We proceeded to the stress test. I was wired up for the ECG by a man who first shaved my chest, and I had to walk on the treadmill at three levels of speed, looking at pictures of mountain scenery ‘clad in winter splendour’, while I myself was watched by two rather unprepossessing medical students. The cardiologist expressed great surprise that I had never been on such a machine in a gym, and said the results of the stress test were only moderately satisfactory. He took me back to the Echo machine and with some difficulty inserted a needle into one of my veins. I nearly fainted, and was also sweating profusely, but he said this was a vaso-vagal attack and quite normal. After this he injected dye into me in order to see whether blood was passing through the wall of my heart. It was not, but he thought I might have coronary artery disease, which meant they would have to do an angiogram, which duly happened late that afternoon.
This was by far the most extraordinary test, carried out by a team of about six people.

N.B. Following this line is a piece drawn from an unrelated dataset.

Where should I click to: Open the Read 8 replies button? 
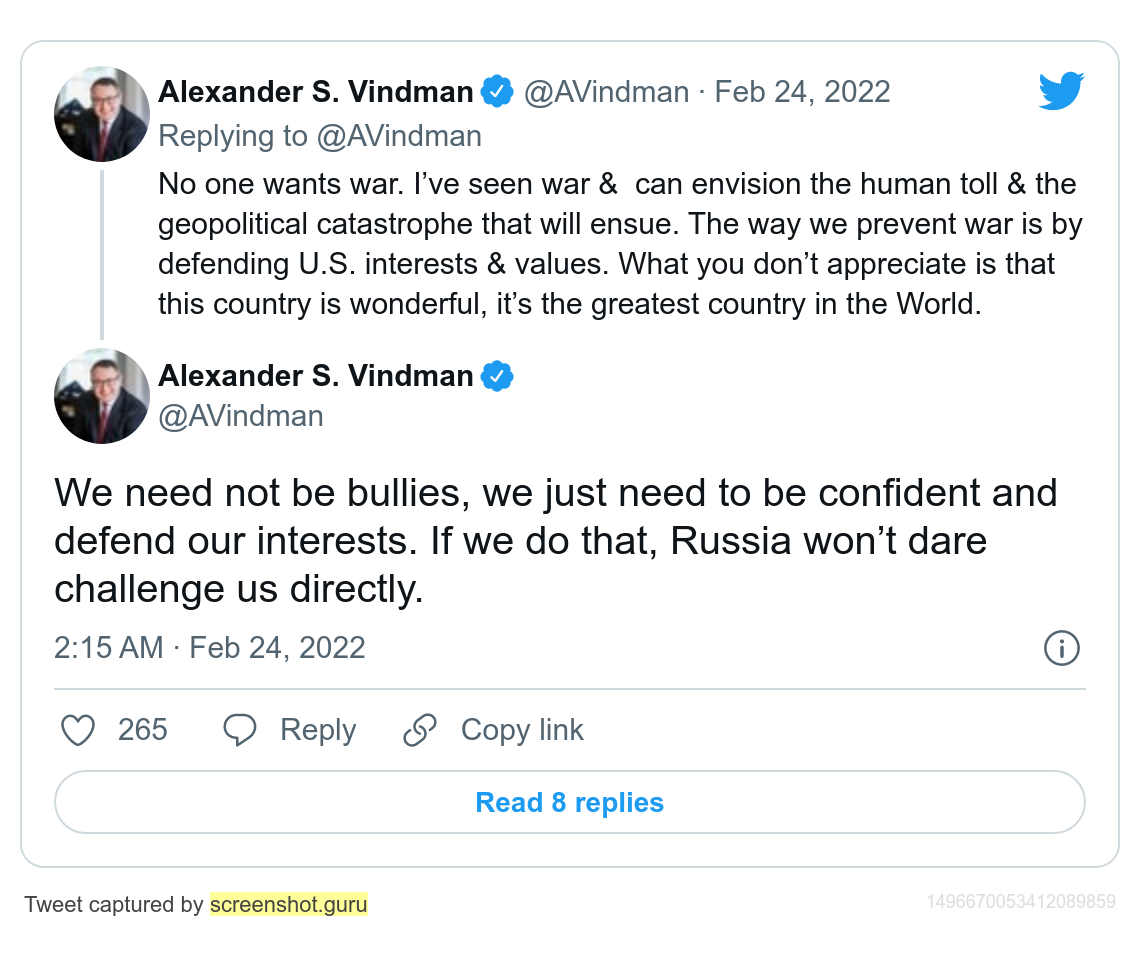click(569, 802)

A nurse shaved a small part of my pubic hair and a doctor, chatting merrily the while, inserted a piece of wire into my groin under local anaesthetic and ran it up into my heart, whereupon an image of my arteries appeared on a television screen. They looked like a beautiful river system, great thick channels narrowing to delicate tendrils which flowed away to nothing, and they were completely clear. The doctor advised me to go on drinking whatever I drink.
Some months later Dr Hamilton gave me a colonoscopy and found a small polyp, which he removed. In all I have been looked after by at least 100 people. I am grateful for their prompt and scrupulous investigations, but horrified by the amount of money I must have cost the taxpayer. It does not seem right to me, or remotely sustainable, that all this should be paid for from public funds. I shall have to go on having colonoscopies. My wife is delighted.